The mean ages of the studies ranged from 49 to 76 - clearly some participants had gone through the menopause many years ago. However, when restricting to only studies of the perimenopause (four in total), Whedon still did not find a statistically significant effect on depressive symptoms.
There is a hope that better timing and standardised formulation of oestradiol might prove to have clear antidepressant effects over placebo. This would make sense given what we know of the pathophysiology of perimenopausal depressive episodes.
Please note, that the evidence is lacking, only for treating depressive symptoms. HRT, in the form of transdermal oestradiol, is the most effective treatment for vasomotor perimenopausal symptoms, with antidepressants not beating placebo.
Transdermal oestradiol also looks promising in other mental health problems. It has shown effectiveness as an adjunctive treatment of female patients with schizophrenia, beating placebo in a meta-analysis. For depressive symptoms associated with menopause though, the evidence simply isn’t there yet.

• • • • • • •

■ Required tasks
1) Reproduce the passage on oestradiol and menopausal depression between "There is a hope" and "not beating placebo.", inclusive.
2) Summarize the passage on oestradiol and menopausal depression in two sentences.

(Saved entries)
• • • • • • •

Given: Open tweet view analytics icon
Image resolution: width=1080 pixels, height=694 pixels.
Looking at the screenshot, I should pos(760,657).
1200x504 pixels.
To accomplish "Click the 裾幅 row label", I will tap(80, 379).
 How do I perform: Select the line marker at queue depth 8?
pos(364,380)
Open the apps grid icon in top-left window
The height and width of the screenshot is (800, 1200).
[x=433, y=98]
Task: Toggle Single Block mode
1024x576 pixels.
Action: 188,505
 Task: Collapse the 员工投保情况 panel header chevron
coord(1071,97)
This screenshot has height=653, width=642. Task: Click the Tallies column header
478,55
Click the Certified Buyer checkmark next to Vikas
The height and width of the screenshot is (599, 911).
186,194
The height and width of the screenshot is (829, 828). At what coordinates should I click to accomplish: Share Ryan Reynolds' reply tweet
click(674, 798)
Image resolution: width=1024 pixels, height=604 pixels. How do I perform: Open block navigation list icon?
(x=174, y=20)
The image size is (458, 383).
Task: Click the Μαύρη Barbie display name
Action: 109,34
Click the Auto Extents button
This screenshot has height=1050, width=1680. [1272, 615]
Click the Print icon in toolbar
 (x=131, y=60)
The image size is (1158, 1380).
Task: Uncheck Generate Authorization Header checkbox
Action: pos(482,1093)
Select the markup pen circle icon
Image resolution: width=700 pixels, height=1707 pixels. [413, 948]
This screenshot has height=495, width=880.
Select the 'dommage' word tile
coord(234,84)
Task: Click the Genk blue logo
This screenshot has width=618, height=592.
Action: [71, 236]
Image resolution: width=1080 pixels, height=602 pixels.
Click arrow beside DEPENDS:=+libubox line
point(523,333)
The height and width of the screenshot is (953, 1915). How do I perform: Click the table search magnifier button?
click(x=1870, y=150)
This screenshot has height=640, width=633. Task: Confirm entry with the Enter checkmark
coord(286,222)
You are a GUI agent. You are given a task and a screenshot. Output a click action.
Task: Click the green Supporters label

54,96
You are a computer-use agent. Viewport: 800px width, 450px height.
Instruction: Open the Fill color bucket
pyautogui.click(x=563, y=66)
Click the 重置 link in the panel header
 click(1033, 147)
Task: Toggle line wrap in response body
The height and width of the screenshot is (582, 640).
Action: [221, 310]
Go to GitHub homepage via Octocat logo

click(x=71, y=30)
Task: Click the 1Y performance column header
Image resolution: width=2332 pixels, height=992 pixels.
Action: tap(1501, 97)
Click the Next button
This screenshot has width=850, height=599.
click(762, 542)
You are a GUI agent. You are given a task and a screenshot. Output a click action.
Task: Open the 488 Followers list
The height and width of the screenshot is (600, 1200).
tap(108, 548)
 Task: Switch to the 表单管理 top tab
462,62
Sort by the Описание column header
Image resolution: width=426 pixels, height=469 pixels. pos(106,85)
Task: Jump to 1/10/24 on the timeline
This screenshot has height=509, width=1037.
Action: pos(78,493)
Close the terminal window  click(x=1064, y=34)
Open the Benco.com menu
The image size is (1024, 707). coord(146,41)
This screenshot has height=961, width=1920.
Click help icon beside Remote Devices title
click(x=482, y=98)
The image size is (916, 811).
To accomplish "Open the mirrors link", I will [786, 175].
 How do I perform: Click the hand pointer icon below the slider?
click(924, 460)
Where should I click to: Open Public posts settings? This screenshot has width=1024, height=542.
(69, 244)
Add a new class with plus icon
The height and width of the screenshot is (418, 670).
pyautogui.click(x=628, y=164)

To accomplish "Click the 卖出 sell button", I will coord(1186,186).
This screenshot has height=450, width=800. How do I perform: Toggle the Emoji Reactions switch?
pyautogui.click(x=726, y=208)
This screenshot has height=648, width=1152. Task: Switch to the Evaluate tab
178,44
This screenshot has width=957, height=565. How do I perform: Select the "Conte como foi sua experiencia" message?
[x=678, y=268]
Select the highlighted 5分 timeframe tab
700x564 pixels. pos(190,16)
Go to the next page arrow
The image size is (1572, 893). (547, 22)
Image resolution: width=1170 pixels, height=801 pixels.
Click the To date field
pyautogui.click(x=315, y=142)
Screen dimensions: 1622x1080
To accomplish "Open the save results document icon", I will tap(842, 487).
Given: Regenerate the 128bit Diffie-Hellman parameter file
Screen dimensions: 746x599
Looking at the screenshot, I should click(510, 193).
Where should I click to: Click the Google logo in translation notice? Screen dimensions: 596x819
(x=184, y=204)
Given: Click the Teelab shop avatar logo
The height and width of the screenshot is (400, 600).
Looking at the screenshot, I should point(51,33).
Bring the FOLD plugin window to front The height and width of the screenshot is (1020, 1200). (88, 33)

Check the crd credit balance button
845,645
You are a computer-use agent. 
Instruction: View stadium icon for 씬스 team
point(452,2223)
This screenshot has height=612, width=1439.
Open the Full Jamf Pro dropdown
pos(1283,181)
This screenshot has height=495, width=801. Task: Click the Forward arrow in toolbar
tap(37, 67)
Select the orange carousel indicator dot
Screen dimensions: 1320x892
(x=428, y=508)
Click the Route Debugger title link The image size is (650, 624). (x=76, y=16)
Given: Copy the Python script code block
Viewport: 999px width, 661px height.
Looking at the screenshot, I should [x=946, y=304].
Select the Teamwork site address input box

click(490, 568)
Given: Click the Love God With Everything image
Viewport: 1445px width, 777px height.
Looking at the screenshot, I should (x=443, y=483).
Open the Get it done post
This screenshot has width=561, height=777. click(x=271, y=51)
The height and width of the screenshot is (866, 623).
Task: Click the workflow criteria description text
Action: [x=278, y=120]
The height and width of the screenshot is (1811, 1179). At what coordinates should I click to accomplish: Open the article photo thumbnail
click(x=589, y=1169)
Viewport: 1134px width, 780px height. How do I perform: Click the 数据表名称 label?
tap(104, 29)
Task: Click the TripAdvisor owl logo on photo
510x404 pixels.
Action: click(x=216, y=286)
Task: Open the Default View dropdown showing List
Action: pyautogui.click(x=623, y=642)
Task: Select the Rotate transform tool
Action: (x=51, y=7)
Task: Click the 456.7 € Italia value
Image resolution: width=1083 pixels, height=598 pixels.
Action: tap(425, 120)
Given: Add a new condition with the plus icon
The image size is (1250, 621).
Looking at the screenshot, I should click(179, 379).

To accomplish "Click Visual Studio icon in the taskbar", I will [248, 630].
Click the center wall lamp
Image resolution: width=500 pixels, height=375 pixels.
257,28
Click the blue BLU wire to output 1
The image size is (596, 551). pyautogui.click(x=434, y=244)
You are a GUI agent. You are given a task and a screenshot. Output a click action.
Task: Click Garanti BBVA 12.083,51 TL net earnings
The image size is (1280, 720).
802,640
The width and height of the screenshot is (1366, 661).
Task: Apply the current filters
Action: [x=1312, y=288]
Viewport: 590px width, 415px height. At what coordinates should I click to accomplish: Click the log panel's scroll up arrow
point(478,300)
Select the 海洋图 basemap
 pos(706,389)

• • • • • • •

■ Your written answers
1)
There is a hope that better timing and standardised formulation of oestradiol might prove to have clear antidepressant effects over placebo. This would make sense given what we know of the pathophysiology of perimenopausal depressive episodes.
Please note, that the evidence is lacking, only for treating depressive symptoms. HRT, in the form of transdermal oestradiol, is the most effective treatment for vasomotor perimenopausal symptoms, with antidepressants not beating placebo.

2) Even when only perimenopause studies were included, no statistically significant effect on depressive symptoms was found, and the evidence for treating depressive symptoms associated with menopause is not there yet. Transdermal oestradiol is still the most effective treatment for vasomotor perimenopausal symptoms, and it has beaten placebo in a meta-analysis as an adjunctive treatment for female patients with schizophrenia.